Hi team,

PR #12868 <https://github.com/apache/iceberg/pull/12868> addresses a
critical issue regarding FileIO resource management in Spark that requires
broader community discussion and review.

Issue Summary:

When Spark cleans up broadcast variables, calling FileIO.close() can
unintentionally shut down shared resources, such as HTTP connection pools.
This is particularly problematic when using S3FileIO with the default
ApacheHttpClient, and it can cause Spark read/write queries to fail.

Technical Details:

   - Spark will broadcast FileIO instances to executors.
   - During driver broadcast variable cleanup, calling close() can
   terminate shared resources (e.g., HTTP client connection pool) on the
   executor.

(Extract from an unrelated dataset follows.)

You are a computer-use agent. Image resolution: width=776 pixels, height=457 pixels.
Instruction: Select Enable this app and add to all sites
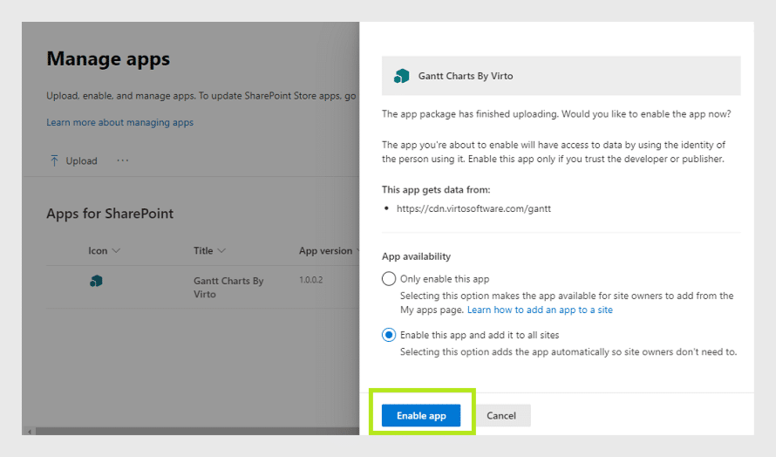click(389, 335)
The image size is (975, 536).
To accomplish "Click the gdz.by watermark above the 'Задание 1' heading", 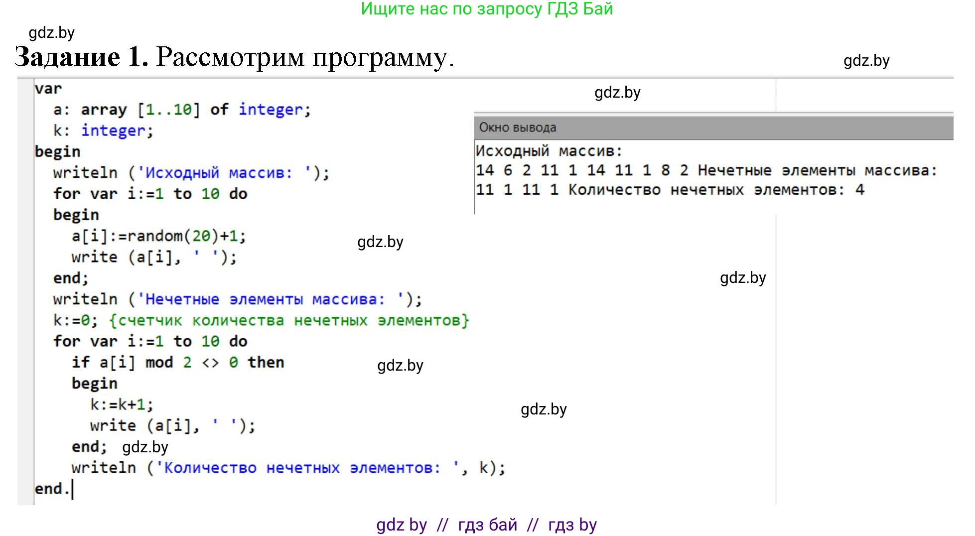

This breaks core Iceberg functionality, see #12858
   <https://github.com/apache/iceberg/issues/12858>, #12046
   <https://github.com/apache/iceberg/issues/12046>.
   - This issue is particularly acute with S3FileIO using ApacheHttpClient,
   as all instances share the same connection pool instance (see referenced
   code
   
<https://github.com/apache/httpcomponents-client/blob/master/httpclient5/src/main/java/org/apache/hc/client5/http/impl/io/PoolingHttpClientConnectionManager.java#L263>).
   However, the core problem lies in the broader approach to managing shared
   resources within FileIO.

Request for Community Input:

   - Review the proposed solution in PR #12868
   <https://github.com/apache/iceberg/pull/12868>
   - Discuss whether this is the correct way to fix the issue
   - We might also consider whether a more explicit resource ownership and
   lifecycle management model is needed.

This issue impacts many users running Iceberg on Spark in production, so
timely review and feedback would be appreciated.